-- Extracted text --
Of course bitcoin can go higher. Reuters reported that Sergey Nazarov, cofounder of Chainlink, a global blockchain project, thinks it will eventually reach $100,000 (£72,063) but at some stage all markets go into reverse, and in this case there is no central bank standing by to rescue it.
Now it is true that some would say this is a plus. Mr Nazarov argues: “People have been steadily losing faith in their government currencies for years, and the monetary policies resulting from the economic impact of the coronavirus have only accelerated this decline.”
In a sense he is right, for the huge amounts of global money that have been created by the central banks have indeed undermined confidence in them. But actually it is that excess money that has piled into fringe assets such as bitcoin, other cryptocurrencies and high-tech US stocks. Ethereum, the second biggest cryptocurrency, was up 465 per cent last year, and rose a further 7 per cent on Saturday.
If that sounds extraordinary, how about a new word that has entered the language: “Teslanaires”? Those are the people who were early buyers of shares in Tesla and have become millionaires as a result. Shares were trading at $89 (£63.64) on 3 January 2020, and closed at $706 (£505) on 31 December. That is an increase of more than 700 per cent. Bully for them, you might say, and it is certainly true that Elon Musk has transformed the global motor industry. But is a company that is making 500,000 cars a year really worth more than the next nine motor companies combined?

-- Dataset excerpt --

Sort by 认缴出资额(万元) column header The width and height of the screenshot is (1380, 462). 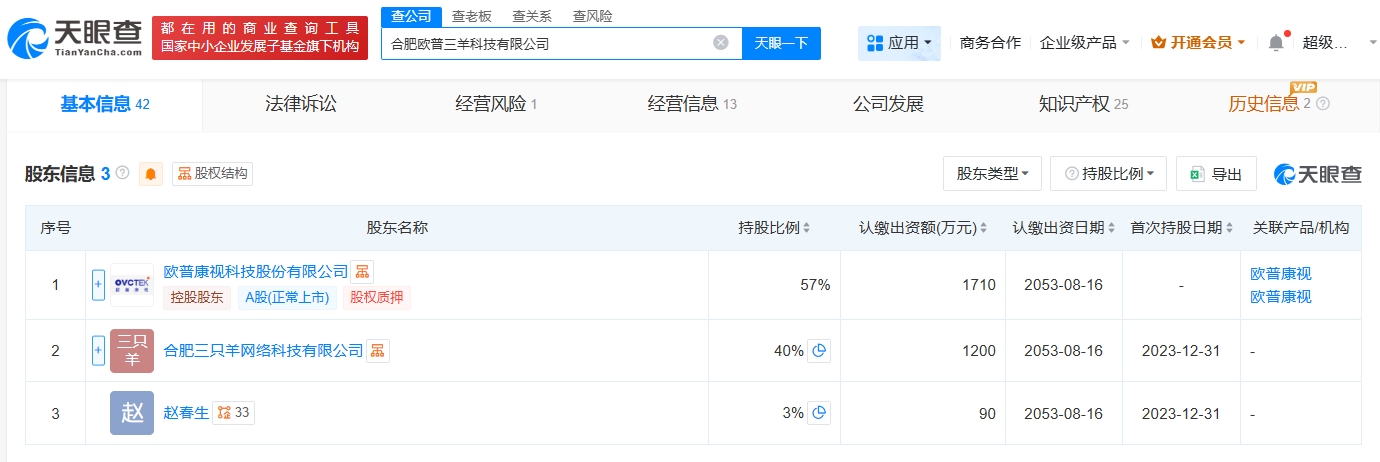coord(923,228)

-- Work order A --
List every dollar amount in the commentary on bitcoin and Tesla shares, each with the pound figure given beside it.
-- Work order B --
Carry on the commentary on bitcoin and Tesla shares from its last sentence.

-- Task output A --
$100,000 (£72,063)
$89 (£63.64)
$706 (£505)

-- Task output B --
The professional investors are mixed in their judgement. For example, Goldman Sachs thinks they might rise a bit, whereas J P Morgan expects the price to crash to $90 (£64.35). I would side with J P Morgan, but in a way this is not really about bitcoin or Tesla. They are just examples of the phenomenon. It is about the interaction between the extraordinary efforts that the central banks have made to pump up the world’s economies after the Covid crisis, and human nature’s tendency to swing from euphoria to despair – and back again.
Actually we know a lot about asset bubbles, for there have been recorded speculative booms since the Roman times and doubtless before that. Robert Shiller, professor at Yale University, notes that “in the first century Pliny reported a boom in land prices in the vicinity of Rome, a ‘sudden advance’ in prices which he said was ‘much discussed at the time’”. There was of course the famous Dutch tulip mania of 1637, famous I think because of its total absurdity, but there have been many others. Usually there is a thread of reason behind the madness, as there was in the dot-com boom that peaked at the end of 1999. The technologies developed in the 1990s transformed the way we lived and worked for the next 20 years. Tesla will transform the cars we drive in for the next 20 years.
But many people lost a lot of money on the dot-com boom. Vodafone was the largest mobile network in the world in 2000. In March that year its share price reached 480p, bringing huge profits to investors, for at the beginning of 1997 it had been only 62p. But the price fell to 118p by the middle of 2002, and last Thursday it was, wait for it … 122p. Yet it is still one of the world’s largest mobile networks.
So you see the point. Companies can be great companies, producing goods and services the world wants and needs, but investors may buy their shares at the wrong time and lose their shirts.
What next? It is easy to say there is an asset price bubble. It is easy to predict that it will be popped. The hard part is: how and when?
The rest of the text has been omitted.